The surah expounds the signs of God's Oneness (tawhid) in the natural world and emphasizes the absurdity of associating partners with God. It also hints at emigration for the believers who were suffering great difficulties in worshiping God in their homeland. It also declares that there can be no reconciliation between believing in God's Oneness and association partners with God. The chapter also reminds readers of the other world, where Muslims believe people will see the outcome of their own deeds.

==Summary==
- 1 The Quran a revelation from God to Muhammad
- 2-3 Muhammad to exhibit a pure religion to God
- 4-5 God will not show favour to idolaters
- 6 God Hath not chosen to have a son
- 7-8 God manifest in His works of creation and providence
- 9-10 God is Sovereign in His dealings with men
- 11 The ingratitude of idolaters
- 12 The righteous and wicked not equal before God
- 13 The righteous shall be rewarded
- 14-16 Muhammad, the first Muslim, must exhibit the pure religion of God
- 17-18 The loss of the idolaters
- 19 Idolaters who repent shall be rewarded
- 20 Muhammad cannot deliver the reprobate
- 21 The reward of the faithful
- 22 God revealed in the growth and decay of Nature
- 23 The Muslim and the infidel not equal
- 24 The Quran first frightens, then comforts, the Muslims
- 25 The punishment of the wicked in hell
- 26 Former infidels punished for maligning their prophets
- 27-30 Every kind of parable in the Quran
- 31-32 Muhammad and the infidels shall debate before the Lord
- 33-36 The reward and punishment of believers and unbelievers
- 37 The infidels of Makkah threaten Muhammad
- 37-38 True believers shall be rightly directed
- 39 Idolaters acknowledge God as creator
- 40-42 Muhammad yet to be vindicated
- 43 God shall raise the dead as he raiseth from sleep
- 44-45 None can intercede except by God’s permission
- 46 Idolaters dread God but joy in their false gods
- 47 God shall judge between the faithful and the idolaters
- 48 Idolaters will give two worlds to escape God's wrath
- 49-50 They shall not escape the evils of the Judgement Day
- 51-52 The infidels of former times were punished
- 52-53 The idolaters of Makkah shall not escape
- 54-56 Idolaters exhorted to repent; their sin will be forgiven
- 57-59 The regrets of the impenitent at the Judgement Day
- 60-61 God shall reject their apologies and blacken their faces for the ones who lied. (Warning verse to those who lie about God).
- 62 But He will save the righteous
- 63 God the Sovereign Ruler of heaven and earth
- 64-66 Muhammad cannot worship idols, seeing he has received a revelation from God
- 67 The resurrection and the Judgement Day, fearful scenes of Qiyamah
- 68 The blowing of the Armageddon trumpet, when every creatures and creations will meet their death, except those chosen by Allah to survive the Qiamah According to several tafsir scholars, the creature who destined to survive from the Armageddon trumpet blow were Israfil, an archangel who blow the trumpet himself.
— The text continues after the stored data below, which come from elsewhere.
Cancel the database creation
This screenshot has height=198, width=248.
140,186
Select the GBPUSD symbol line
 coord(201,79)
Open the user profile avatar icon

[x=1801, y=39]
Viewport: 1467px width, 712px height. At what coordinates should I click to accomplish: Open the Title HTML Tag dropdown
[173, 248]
Israfil were also said to be one of gigantic archangels who bear the throne of Allah. According to a Hadith sourced from Anas ibn Malik which narrated by Ibn Mawardayh and al-Firyabi, Al-Suyuti narrated those who survived from the blow of the Israfil trumpet were Israfil, Jibril, Mikail, Bearers of the Throne, and the Archangel of death.
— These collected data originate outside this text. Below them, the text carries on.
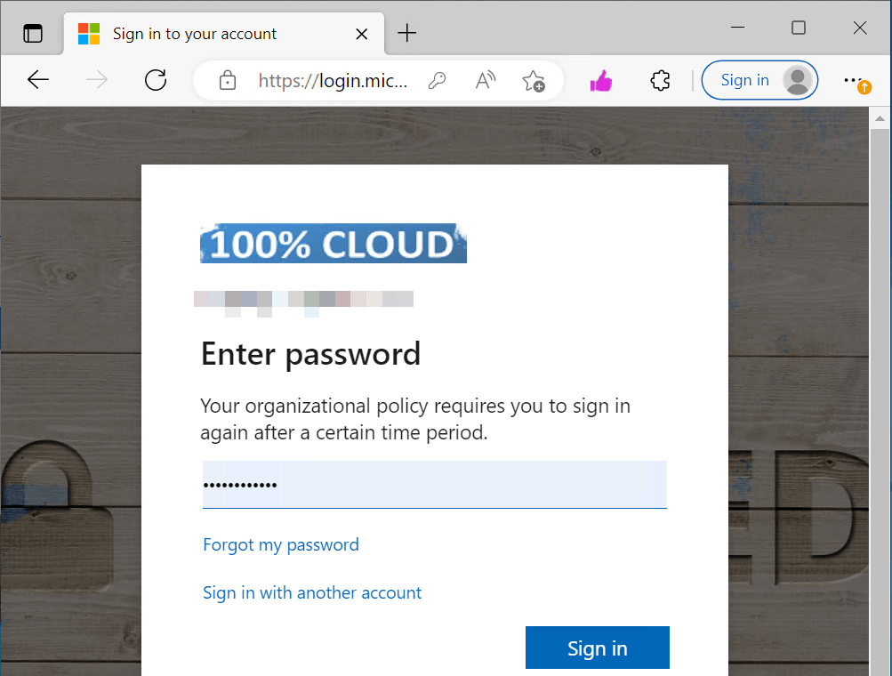Viewport: 892px width, 676px height.
Task: Open the Extensions puzzle icon
Action: (660, 81)
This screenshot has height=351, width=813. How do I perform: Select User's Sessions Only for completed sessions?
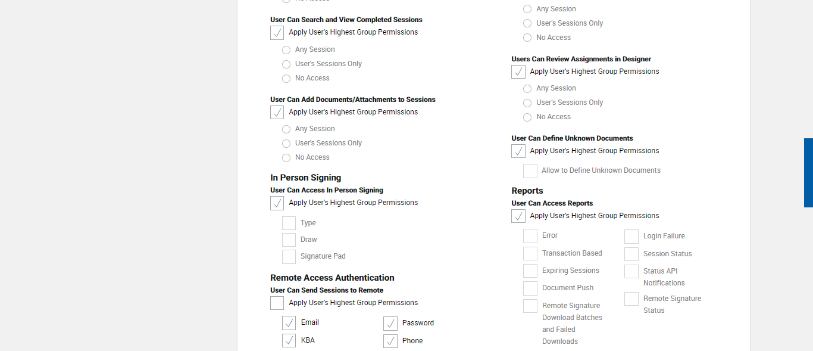286,64
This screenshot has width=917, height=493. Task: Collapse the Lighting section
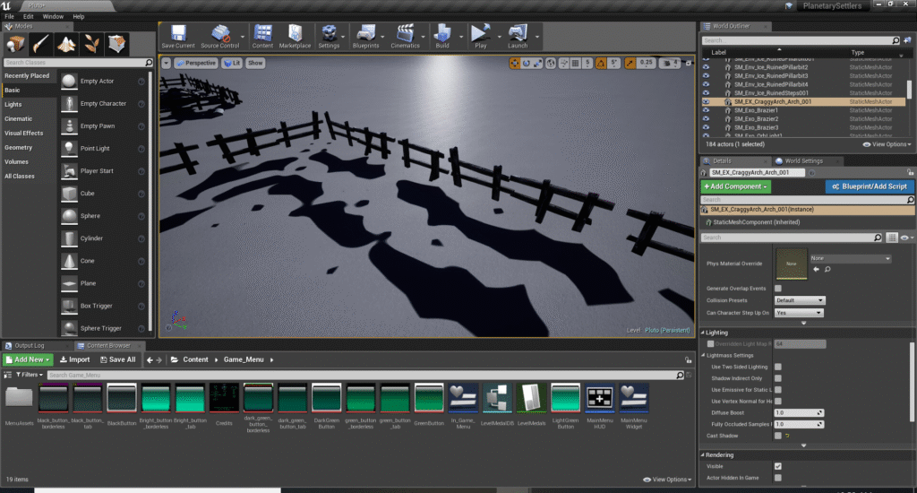tap(703, 332)
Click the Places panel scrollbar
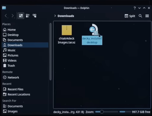 pos(50,52)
- 69 The resurrection and the Judgement Day, fearful scenes of Qiyamah
- 70-73 Troop of the righteous and wicked, their reward and punishment
- 74-75 God shall be praised by righteous men and angels

== Exegesis (tafsir) ==
=== 9:5 He wraps the night over the day ===
Translation: He created the heavens and earth in truth. He wraps the night over the day and wraps the day over the night and has subjected the sun and the moon, each running [its course] for a specified term. Unquestionably, He is the Exalted in Might, the Perpetual Forgiver.

According to Turkish writer Ali Ünal: the word "wraps" in this verse is a simile, which alludes both to the earth's being rounded and to differences in the times of sunrise and sunset.